Two-View Geometry, Stereo & Depth

"Close one eye and the world goes politely flat. Open both, and geometry quietly hands the third dimension back. I do exactly the same thing, just with more linear algebra and fewer eyelashes."

A Binocular Rig With a Modest Baseline
Big Picture

Projection destroys depth; a second view restores it, and this chapter is the complete account of how. One photograph collapses every point along a viewing ray onto a single pixel, so distance is unrecoverable. Add a second photograph from a known (or recoverable) position and each pixel pair becomes an intersection problem: two rays, one 3D point. Everything in between (epipolar constraints, the essential and fundamental matrices, rectification, disparity, triangulation) is the machinery that turns that intersection idea into working code. The same machinery scales from two views to thousands in Chapter 14 and supplies the camera poses that neural scene representations in Chapter 27 quietly depend on.

Chapter Overview

Chapter 12 ended with a fully characterized camera: intrinsics that map rays to pixels, extrinsics that place the camera in the world, and distortion coefficients that straighten what the lens bent. But a single calibrated camera still cannot answer the most natural question about a photograph: how far away is that? The information was destroyed at exposure time, when every point along a 3D ray landed on the same pixel. This chapter adds the one ingredient that makes depth recoverable: a second view. Two views taken from different positions see the world along different rays, and where pairs of rays intersect, 3D structure lives.

The chapter opens with geometry before algorithms. Section 13.1 establishes the epipolar constraint, the surprising fact that a point in one image confines its match in the other image to a single line, collapsing correspondence from a 2D search into a 1D one. Section 13.2 packages that constraint into two famous $3 \times 3$ matrices, the essential matrix (calibrated) and the fundamental matrix (uncalibrated), and shows how to estimate them from the point matches that Chapter 10 taught you to produce, including the normalization trick that rescued the eight-point algorithm from numerical infamy. Section 13.3 takes a deliberate detour into the special case where two views are related point-to-point rather than point-to-line: planar scenes and rotating cameras, the realm of the homography, and the reason your phone can stitch panoramas.

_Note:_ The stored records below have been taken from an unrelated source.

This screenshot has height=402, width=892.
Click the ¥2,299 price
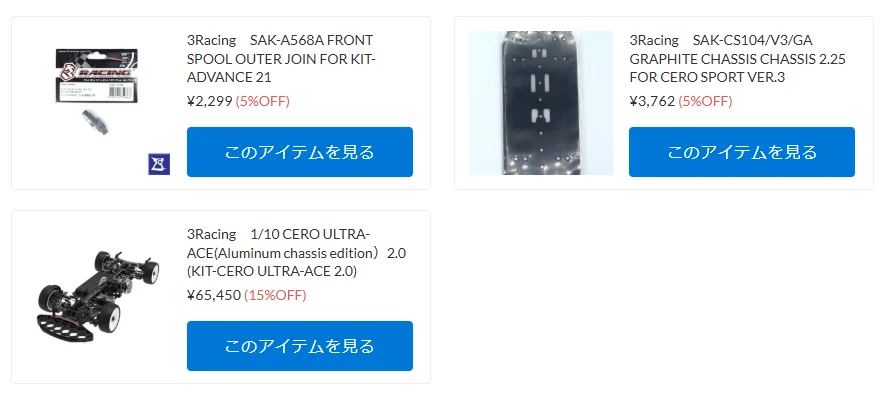210,101
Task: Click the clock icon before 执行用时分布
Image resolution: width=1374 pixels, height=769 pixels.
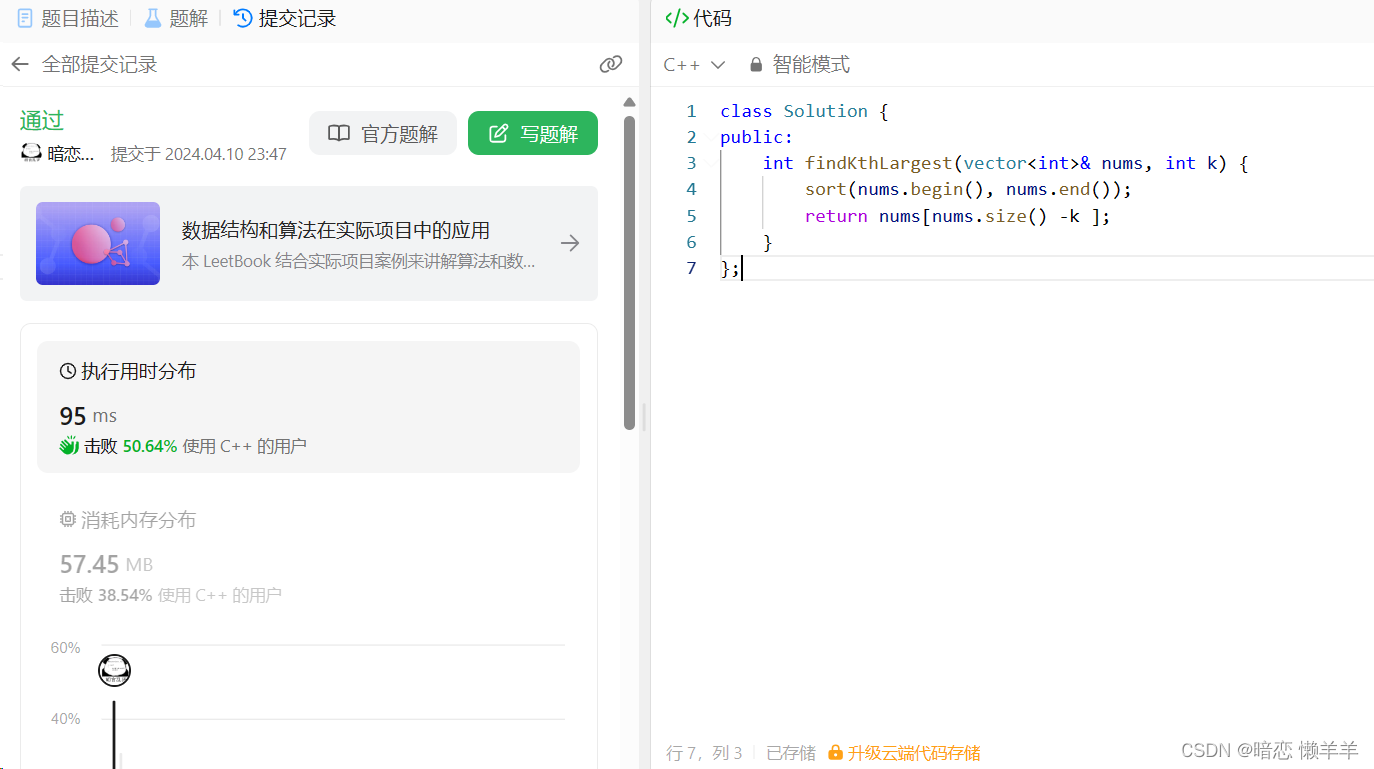Action: [x=68, y=370]
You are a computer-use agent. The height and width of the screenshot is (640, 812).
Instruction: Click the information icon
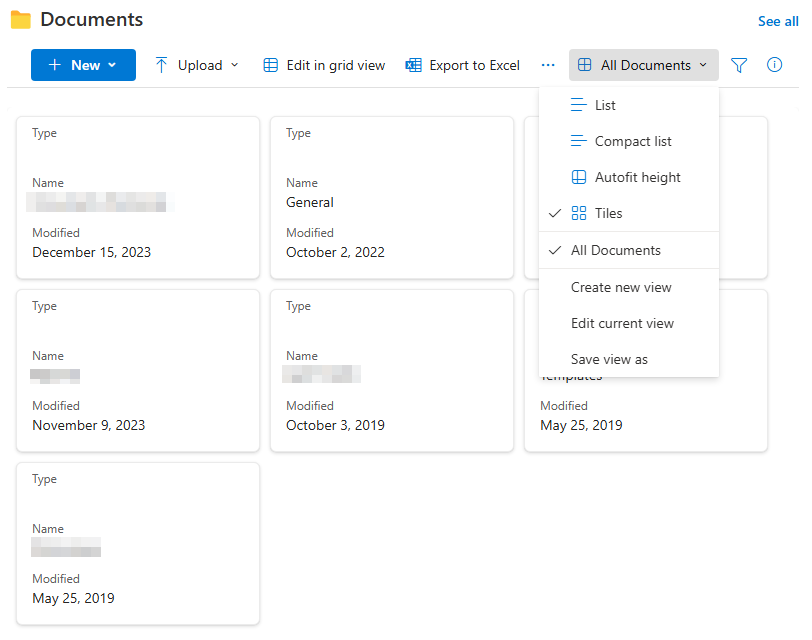coord(774,64)
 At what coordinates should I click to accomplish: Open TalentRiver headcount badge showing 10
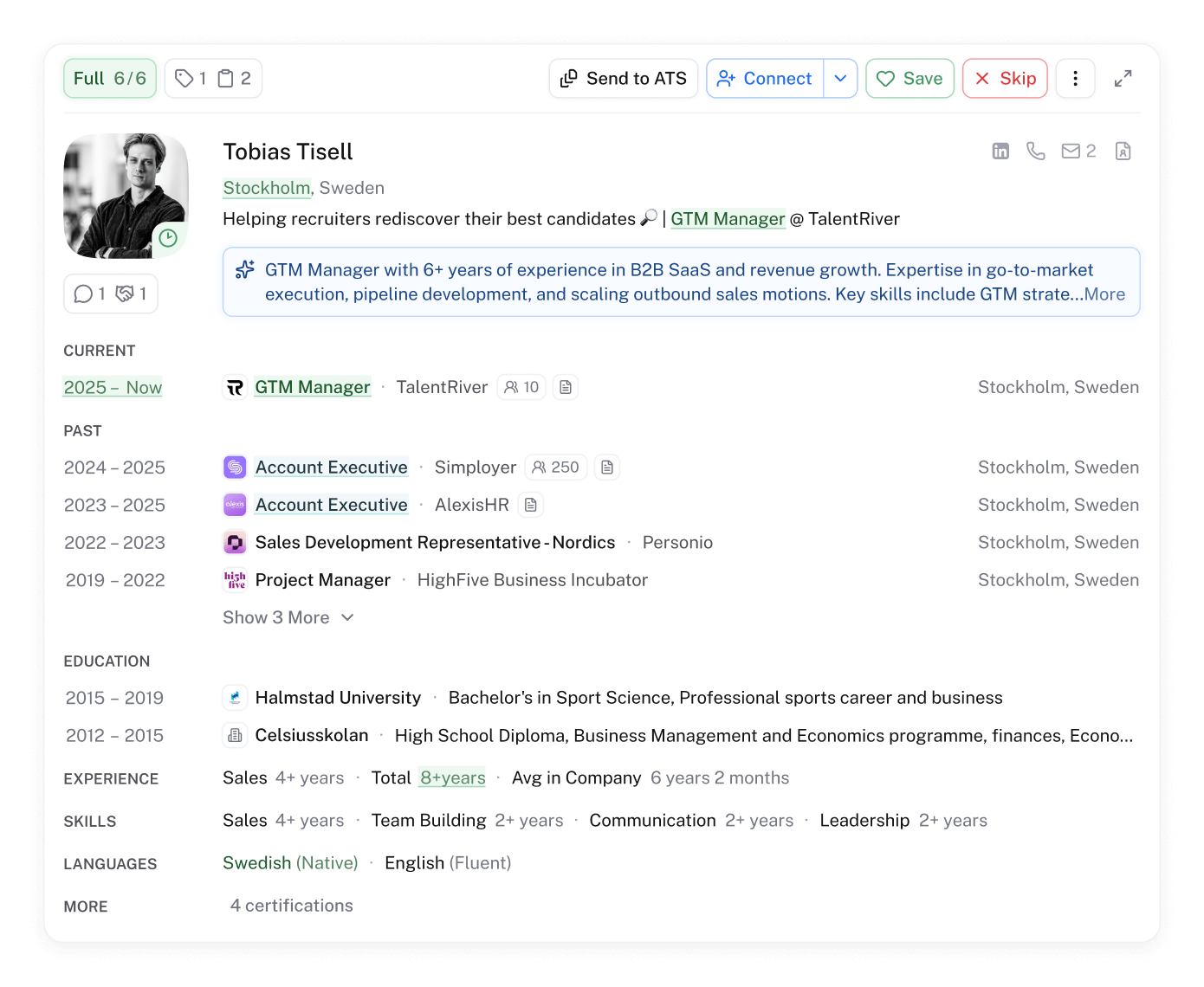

The second half is about density and metric depth. Section 13.4 rectifies a stereo pair so that epipolar lines become horizontal scanlines, then estimates disparity for every pixel with block matching and semi-global matching. Section 13.5 converts disparity into metric depth through one elegant formula, $Z = fB/d$, and confronts its consequences: depth error grows quadratically with distance, which dictates how every stereo product is engineered. Section 13.6 closes the loop with triangulation, recovering individual 3D points from matched pairs the proper way, including why "intersect the two rays" is subtler than it sounds when the rays, thanks to noise, never actually meet.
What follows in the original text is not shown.